[Task details]: Bring together every line in the data that includes "More".

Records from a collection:
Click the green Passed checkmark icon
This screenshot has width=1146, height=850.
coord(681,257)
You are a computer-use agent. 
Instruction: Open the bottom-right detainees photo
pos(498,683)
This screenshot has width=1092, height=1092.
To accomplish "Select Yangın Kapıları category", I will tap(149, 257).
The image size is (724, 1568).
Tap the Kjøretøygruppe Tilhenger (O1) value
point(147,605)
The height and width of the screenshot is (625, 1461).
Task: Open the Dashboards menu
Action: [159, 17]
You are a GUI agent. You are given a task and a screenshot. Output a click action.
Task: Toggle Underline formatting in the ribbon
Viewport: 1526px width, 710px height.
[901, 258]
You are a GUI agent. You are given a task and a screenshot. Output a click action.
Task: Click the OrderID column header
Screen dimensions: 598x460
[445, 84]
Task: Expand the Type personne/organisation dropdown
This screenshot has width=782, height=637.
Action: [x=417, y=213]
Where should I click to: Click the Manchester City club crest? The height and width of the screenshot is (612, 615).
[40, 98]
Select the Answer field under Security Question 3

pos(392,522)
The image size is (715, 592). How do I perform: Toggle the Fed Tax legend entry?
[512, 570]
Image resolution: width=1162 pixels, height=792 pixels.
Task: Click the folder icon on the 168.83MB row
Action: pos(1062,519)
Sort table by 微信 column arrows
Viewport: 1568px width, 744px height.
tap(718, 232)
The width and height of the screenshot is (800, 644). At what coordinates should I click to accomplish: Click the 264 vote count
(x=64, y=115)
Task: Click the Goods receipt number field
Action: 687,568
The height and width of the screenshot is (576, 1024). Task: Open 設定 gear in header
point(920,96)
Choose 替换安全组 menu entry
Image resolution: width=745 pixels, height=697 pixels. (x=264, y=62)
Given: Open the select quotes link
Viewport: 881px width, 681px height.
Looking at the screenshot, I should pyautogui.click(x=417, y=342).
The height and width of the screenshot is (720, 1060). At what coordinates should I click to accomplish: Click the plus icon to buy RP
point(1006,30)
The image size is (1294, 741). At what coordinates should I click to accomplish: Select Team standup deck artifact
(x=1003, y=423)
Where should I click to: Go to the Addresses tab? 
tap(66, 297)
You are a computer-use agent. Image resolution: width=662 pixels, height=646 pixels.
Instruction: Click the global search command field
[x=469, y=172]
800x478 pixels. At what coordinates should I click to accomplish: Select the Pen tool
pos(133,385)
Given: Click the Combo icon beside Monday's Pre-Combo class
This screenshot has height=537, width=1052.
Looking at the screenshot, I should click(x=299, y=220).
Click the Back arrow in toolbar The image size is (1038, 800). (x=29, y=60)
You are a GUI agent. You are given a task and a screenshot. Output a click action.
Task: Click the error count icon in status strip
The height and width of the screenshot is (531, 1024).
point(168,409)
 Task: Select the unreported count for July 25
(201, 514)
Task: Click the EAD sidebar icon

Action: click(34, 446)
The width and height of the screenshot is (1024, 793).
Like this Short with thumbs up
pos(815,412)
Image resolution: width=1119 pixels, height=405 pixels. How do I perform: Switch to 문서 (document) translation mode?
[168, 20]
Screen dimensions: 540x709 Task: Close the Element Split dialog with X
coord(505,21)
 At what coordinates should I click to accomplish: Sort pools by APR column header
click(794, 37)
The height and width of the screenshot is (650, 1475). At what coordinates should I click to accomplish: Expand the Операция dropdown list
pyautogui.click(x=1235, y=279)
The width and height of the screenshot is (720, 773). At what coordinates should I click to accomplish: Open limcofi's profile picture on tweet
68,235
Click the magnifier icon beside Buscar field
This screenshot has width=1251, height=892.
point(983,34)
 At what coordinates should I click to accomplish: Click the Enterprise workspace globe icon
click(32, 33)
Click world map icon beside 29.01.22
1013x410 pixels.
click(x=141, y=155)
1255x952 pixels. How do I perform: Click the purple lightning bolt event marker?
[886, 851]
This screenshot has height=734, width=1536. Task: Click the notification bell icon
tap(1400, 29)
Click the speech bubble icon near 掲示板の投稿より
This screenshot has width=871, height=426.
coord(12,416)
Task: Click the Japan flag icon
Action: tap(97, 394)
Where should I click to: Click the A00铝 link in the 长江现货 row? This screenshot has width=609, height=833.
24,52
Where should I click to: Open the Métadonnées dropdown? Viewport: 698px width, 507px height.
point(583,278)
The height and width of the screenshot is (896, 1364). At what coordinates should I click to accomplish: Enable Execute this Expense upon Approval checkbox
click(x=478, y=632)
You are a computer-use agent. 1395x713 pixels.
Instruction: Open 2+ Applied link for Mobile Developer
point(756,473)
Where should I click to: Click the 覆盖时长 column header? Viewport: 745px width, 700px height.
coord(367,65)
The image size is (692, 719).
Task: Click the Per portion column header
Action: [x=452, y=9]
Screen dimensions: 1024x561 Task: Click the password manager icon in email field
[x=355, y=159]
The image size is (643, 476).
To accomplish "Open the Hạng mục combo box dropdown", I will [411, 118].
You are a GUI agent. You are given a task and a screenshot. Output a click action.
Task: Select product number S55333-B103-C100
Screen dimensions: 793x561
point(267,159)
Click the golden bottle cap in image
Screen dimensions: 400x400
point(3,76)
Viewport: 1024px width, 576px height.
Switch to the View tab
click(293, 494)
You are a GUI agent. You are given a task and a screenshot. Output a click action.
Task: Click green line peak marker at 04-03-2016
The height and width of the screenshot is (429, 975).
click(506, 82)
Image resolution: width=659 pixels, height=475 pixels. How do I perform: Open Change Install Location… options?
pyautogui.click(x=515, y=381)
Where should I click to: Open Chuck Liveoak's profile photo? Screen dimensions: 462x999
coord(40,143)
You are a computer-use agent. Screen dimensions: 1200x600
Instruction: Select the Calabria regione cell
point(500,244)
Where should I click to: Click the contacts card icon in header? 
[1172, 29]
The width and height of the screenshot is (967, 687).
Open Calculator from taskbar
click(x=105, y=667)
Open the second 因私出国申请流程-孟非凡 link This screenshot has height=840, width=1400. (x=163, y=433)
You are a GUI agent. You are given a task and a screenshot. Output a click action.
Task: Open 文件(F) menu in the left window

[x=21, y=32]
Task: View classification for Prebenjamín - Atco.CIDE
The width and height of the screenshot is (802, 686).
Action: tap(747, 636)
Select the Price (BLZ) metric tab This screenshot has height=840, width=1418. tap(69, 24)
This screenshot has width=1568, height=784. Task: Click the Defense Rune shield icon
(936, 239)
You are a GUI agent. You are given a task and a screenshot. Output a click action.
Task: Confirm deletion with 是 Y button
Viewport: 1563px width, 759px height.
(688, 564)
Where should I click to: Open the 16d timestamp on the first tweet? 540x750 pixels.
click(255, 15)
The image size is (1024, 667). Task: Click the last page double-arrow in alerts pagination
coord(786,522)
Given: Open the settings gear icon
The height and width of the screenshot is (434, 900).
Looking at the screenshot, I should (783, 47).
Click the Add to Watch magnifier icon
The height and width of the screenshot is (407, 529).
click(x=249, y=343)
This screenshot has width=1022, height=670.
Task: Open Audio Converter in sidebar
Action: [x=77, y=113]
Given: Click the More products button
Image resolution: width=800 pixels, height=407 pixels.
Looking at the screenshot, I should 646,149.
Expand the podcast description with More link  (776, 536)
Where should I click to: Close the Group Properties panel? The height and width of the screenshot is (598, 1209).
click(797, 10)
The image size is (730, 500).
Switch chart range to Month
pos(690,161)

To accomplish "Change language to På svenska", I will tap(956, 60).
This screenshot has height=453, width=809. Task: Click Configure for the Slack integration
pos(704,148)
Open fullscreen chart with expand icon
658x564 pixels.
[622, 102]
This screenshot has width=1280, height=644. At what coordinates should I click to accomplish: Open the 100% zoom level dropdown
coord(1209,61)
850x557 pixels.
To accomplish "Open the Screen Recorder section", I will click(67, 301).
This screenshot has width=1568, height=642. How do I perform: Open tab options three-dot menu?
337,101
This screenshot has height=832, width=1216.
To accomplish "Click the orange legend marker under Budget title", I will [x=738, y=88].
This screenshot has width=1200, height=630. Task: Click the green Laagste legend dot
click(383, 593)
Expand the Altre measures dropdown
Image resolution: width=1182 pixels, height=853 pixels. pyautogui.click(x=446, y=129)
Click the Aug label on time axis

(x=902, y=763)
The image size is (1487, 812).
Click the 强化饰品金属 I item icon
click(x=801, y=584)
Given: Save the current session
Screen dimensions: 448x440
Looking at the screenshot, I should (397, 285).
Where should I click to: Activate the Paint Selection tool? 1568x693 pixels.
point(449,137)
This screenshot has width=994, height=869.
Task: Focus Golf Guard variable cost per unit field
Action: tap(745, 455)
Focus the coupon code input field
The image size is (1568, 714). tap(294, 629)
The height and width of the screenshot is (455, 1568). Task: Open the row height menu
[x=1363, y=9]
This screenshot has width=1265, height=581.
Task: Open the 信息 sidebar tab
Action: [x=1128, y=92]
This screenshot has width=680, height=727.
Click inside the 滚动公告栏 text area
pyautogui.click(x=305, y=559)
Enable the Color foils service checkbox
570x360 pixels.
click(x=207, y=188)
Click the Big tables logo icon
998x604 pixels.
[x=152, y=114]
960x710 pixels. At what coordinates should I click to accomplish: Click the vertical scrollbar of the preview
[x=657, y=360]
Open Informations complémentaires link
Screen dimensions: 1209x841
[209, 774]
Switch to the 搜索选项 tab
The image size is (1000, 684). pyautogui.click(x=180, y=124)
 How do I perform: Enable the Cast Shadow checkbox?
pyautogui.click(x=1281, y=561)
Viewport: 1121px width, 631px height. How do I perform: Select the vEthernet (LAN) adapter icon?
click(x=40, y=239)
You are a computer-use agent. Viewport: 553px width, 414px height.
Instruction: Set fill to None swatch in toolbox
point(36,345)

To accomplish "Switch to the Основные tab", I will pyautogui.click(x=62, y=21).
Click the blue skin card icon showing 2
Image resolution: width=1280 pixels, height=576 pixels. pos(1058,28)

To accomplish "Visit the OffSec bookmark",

[Answer to this exercise]:
Given: Click the More products button
Expand the podcast description with More link  (776, 536)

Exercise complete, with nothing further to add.